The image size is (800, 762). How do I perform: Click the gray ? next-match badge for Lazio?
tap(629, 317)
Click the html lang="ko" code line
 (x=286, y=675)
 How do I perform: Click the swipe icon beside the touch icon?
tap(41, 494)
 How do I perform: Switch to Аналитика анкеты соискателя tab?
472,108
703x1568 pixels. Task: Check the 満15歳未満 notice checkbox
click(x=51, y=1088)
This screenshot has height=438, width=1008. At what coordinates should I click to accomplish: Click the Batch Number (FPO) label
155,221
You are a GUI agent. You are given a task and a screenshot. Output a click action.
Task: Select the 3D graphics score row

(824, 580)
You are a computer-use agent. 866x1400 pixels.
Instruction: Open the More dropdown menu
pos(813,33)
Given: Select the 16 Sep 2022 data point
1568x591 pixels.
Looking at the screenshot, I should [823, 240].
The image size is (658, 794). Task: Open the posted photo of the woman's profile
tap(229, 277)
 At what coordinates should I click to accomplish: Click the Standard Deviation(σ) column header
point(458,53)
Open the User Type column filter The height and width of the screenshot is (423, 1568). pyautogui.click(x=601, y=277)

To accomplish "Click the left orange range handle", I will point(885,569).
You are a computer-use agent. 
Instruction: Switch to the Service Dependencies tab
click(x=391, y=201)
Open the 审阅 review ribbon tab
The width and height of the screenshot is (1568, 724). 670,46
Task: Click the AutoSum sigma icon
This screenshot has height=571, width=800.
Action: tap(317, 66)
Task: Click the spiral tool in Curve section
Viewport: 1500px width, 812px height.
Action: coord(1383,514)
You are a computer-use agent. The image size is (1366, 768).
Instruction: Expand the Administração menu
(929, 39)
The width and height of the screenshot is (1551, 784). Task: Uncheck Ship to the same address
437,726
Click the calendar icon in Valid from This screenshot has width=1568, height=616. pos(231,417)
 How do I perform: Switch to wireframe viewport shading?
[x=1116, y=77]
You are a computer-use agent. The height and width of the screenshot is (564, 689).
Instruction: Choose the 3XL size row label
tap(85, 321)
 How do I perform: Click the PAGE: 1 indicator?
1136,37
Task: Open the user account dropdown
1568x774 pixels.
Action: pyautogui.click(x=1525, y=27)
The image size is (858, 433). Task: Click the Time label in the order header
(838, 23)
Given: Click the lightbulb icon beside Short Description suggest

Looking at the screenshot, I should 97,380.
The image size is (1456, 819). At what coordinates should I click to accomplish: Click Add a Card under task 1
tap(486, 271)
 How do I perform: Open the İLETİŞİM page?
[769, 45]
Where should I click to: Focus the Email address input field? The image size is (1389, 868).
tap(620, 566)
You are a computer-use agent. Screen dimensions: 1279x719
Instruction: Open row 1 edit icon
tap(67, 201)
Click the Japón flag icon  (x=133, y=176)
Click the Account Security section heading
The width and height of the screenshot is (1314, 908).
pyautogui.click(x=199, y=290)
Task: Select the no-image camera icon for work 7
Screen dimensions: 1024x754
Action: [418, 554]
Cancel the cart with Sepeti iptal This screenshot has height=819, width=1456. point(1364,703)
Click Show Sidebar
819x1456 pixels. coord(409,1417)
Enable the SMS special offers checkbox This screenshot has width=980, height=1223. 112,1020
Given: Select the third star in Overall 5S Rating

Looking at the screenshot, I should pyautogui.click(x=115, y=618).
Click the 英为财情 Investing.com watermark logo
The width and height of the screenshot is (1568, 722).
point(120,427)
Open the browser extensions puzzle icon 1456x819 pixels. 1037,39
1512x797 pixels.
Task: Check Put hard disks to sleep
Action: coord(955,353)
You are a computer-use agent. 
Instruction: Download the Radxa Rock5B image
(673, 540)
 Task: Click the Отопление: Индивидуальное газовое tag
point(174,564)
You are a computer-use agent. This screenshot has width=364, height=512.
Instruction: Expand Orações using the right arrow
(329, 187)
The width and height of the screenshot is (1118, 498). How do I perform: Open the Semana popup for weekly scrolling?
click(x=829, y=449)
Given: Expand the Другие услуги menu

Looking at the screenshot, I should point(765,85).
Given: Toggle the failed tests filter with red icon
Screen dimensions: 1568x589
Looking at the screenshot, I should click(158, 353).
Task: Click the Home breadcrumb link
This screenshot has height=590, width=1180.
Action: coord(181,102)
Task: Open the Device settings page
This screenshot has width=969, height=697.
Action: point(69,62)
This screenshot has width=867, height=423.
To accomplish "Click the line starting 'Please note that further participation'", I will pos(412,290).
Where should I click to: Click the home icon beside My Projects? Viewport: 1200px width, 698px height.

#### EXERCISE DESCRIPTION:
How many lines in the records above contain the string "section"? Reply with the number alone.

#### THE ANSWER:
2